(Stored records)
··········

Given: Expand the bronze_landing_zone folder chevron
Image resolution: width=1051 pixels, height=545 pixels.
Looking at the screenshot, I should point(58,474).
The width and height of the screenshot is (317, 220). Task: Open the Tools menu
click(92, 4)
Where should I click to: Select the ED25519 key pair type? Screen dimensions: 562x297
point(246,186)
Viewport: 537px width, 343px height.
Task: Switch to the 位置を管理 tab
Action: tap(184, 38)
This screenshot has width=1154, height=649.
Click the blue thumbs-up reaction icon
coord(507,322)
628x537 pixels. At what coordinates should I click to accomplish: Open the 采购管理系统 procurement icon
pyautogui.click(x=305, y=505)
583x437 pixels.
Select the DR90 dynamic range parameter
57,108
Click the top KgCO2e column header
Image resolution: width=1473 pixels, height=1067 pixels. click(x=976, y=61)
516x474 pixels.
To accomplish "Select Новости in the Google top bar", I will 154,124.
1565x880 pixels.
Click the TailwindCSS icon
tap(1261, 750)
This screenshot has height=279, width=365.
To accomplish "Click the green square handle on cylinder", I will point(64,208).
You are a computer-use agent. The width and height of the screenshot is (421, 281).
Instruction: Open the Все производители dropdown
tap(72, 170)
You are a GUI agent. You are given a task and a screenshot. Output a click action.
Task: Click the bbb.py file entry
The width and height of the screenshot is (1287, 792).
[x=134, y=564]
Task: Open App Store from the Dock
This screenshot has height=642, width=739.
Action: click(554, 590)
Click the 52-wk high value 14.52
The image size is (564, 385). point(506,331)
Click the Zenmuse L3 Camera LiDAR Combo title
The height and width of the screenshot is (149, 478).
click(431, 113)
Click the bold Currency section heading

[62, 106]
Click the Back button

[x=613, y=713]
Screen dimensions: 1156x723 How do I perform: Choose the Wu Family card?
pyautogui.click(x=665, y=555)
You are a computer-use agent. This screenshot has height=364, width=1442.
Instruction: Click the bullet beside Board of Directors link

··········

ACTION ITEM: Every line that contains the string "will" should be copied from the entries.

EXERCISE OUTPUT:
To accomplish "Select Новости in the Google top bar", I will 154,124.
To accomplish "Click the green square handle on cylinder", I will point(64,208).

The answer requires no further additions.